**WRITTEN PROBLEM:**
Rewrite the lines from the start through the line containing "Click the Pages", changing "caption" to "heading" and leaving everything else as it is.

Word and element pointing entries
* begin *

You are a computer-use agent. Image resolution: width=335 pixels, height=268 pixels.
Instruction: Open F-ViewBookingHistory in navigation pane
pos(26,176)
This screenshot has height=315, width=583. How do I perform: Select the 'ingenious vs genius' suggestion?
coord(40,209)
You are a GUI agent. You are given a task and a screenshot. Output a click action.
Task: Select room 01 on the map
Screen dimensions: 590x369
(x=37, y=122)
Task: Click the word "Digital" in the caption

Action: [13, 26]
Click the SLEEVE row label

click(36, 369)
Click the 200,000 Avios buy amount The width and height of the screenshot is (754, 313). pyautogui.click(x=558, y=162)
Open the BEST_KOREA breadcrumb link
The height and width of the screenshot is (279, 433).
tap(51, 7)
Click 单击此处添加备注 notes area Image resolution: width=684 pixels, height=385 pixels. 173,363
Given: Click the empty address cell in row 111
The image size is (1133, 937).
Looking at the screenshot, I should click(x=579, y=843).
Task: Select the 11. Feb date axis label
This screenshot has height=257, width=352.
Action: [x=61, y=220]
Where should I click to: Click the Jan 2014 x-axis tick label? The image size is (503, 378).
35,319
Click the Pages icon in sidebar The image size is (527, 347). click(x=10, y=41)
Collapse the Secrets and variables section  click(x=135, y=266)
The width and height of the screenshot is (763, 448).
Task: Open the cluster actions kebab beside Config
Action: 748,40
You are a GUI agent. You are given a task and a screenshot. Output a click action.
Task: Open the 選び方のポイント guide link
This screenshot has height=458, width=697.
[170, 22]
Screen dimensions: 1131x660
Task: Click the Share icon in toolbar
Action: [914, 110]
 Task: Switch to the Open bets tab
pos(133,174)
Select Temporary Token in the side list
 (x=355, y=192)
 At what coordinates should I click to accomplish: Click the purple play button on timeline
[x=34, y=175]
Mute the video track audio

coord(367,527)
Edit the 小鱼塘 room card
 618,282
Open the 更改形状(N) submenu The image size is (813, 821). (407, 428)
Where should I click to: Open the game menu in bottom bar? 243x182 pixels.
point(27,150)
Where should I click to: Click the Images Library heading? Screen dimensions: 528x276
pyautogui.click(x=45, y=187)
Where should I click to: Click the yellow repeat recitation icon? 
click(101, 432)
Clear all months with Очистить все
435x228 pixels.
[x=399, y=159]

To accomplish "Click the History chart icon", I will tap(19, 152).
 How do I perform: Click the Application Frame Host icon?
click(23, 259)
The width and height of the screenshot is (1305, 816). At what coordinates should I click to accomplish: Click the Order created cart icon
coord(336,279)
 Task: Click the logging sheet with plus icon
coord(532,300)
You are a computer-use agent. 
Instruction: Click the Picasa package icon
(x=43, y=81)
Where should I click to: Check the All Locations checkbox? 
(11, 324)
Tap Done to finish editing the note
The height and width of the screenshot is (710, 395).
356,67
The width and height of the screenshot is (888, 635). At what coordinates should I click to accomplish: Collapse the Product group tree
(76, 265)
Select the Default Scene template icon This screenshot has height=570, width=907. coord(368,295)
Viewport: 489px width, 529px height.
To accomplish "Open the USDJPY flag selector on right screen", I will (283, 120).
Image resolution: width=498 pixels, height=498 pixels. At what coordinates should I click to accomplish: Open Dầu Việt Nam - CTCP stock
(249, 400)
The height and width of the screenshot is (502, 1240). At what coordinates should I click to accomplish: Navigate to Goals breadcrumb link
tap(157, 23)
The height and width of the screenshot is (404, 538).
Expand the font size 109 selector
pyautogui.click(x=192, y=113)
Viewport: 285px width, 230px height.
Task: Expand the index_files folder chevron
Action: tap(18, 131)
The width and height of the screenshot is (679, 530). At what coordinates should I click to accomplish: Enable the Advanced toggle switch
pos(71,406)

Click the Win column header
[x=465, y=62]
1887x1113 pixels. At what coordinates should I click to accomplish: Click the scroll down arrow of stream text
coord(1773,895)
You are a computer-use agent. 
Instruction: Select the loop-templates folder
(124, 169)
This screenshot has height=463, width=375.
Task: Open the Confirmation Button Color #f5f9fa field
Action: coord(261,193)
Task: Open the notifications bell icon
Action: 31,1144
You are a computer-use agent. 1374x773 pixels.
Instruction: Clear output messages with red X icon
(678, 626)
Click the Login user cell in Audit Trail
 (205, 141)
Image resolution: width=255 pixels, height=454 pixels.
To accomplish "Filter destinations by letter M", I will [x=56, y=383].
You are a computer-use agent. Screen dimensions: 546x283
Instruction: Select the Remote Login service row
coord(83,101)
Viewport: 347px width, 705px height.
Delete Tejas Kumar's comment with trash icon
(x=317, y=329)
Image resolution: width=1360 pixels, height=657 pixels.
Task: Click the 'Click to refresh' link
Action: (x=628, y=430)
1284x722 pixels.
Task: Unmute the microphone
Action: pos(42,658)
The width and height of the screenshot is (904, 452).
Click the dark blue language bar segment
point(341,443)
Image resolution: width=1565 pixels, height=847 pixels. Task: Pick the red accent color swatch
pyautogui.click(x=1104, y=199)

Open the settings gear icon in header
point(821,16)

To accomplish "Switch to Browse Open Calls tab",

* end *

**SOLUTION FOR THIS EXERCISE:**
You are a computer-use agent. Image resolution: width=335 pixels, height=268 pixels.
Instruction: Open F-ViewBookingHistory in navigation pane
pos(26,176)
This screenshot has height=315, width=583. How do I perform: Select the 'ingenious vs genius' suggestion?
coord(40,209)
You are a GUI agent. You are given a task and a screenshot. Output a click action.
Task: Select room 01 on the map
Screen dimensions: 590x369
(x=37, y=122)
Task: Click the word "Digital" in the heading

Action: [13, 26]
Click the SLEEVE row label

click(36, 369)
Click the 200,000 Avios buy amount The width and height of the screenshot is (754, 313). pyautogui.click(x=558, y=162)
Open the BEST_KOREA breadcrumb link
The height and width of the screenshot is (279, 433).
tap(51, 7)
Click 单击此处添加备注 notes area Image resolution: width=684 pixels, height=385 pixels. 173,363
Given: Click the empty address cell in row 111
The image size is (1133, 937).
Looking at the screenshot, I should click(x=579, y=843).
Task: Select the 11. Feb date axis label
This screenshot has height=257, width=352.
Action: [x=61, y=220]
Where should I click to: Click the Jan 2014 x-axis tick label? The image size is (503, 378).
35,319
Click the Pages icon in sidebar The image size is (527, 347). click(x=10, y=41)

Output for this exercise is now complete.